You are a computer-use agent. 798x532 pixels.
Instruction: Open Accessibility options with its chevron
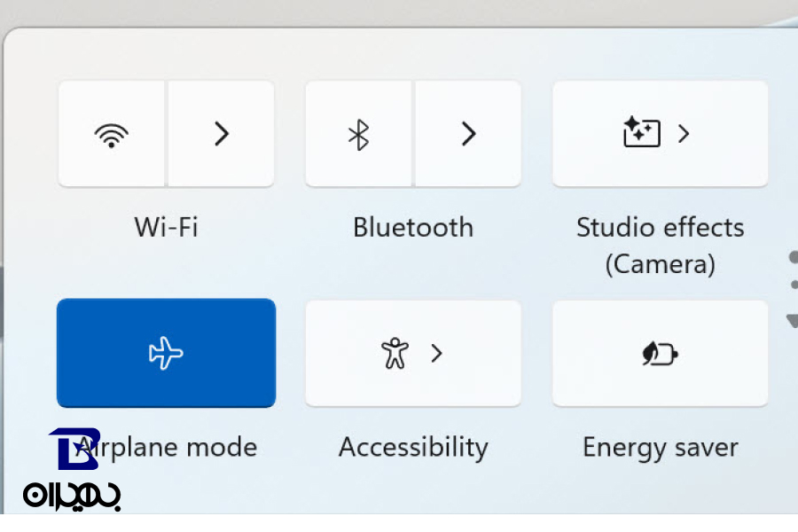point(436,353)
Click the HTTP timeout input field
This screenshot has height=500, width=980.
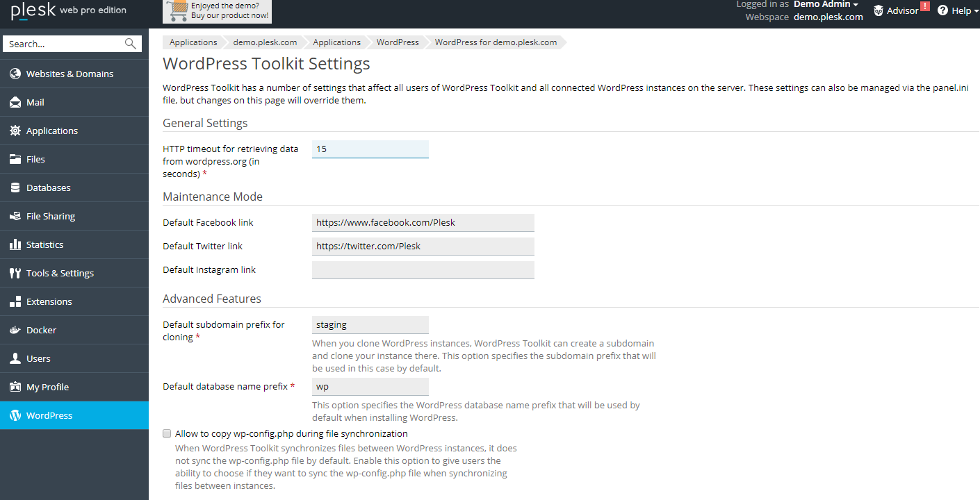(x=370, y=149)
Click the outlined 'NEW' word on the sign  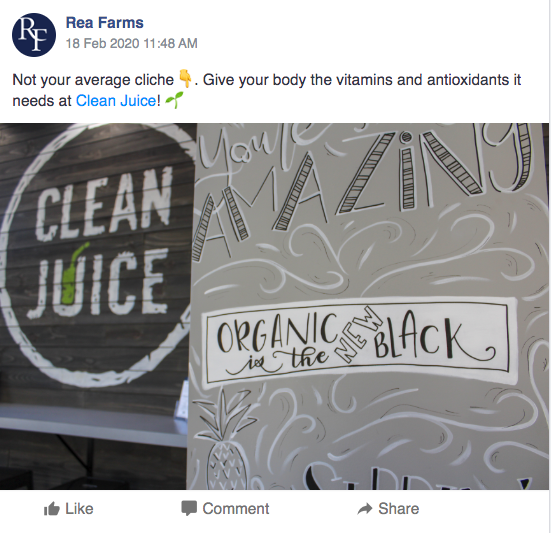click(358, 334)
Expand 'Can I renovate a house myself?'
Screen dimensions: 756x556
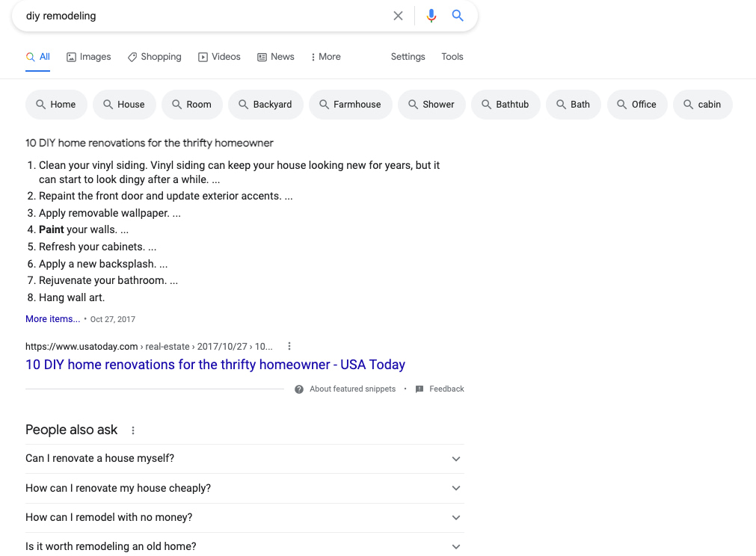[455, 459]
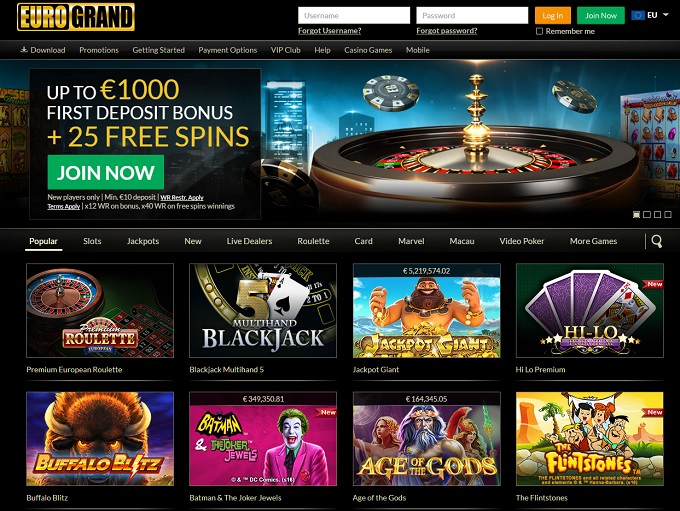This screenshot has width=680, height=511.
Task: Select the Live Dealers tab
Action: [x=249, y=241]
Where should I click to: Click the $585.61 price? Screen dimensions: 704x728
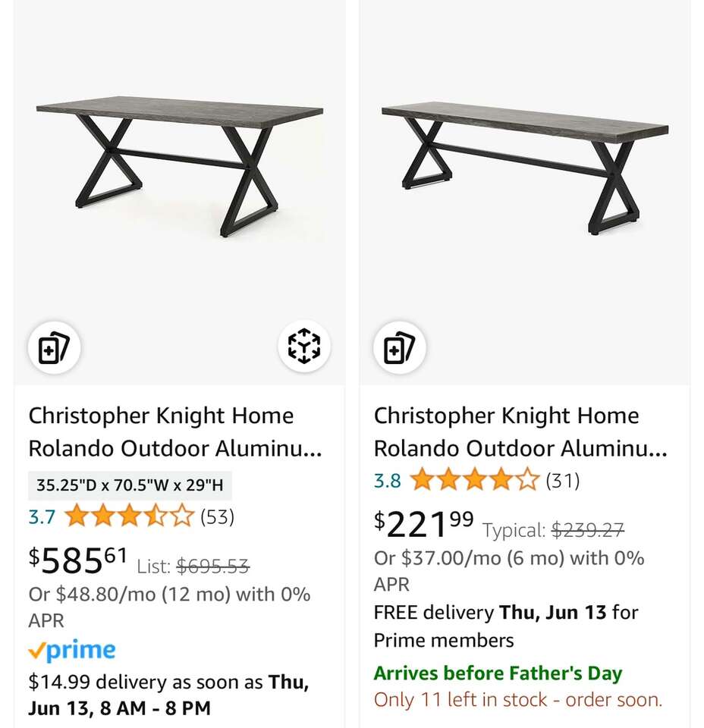tap(78, 560)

_ _ _ _

[TASK INSTRUCTIONS] With pictures left out, print the lines of the material above from the line containing "Where should I" through its last line, exactly and nothing more.

[FINAL ANSWER]
Where should I click to: Click the $585.61 price? Screen dimensions: 704x728
tap(78, 560)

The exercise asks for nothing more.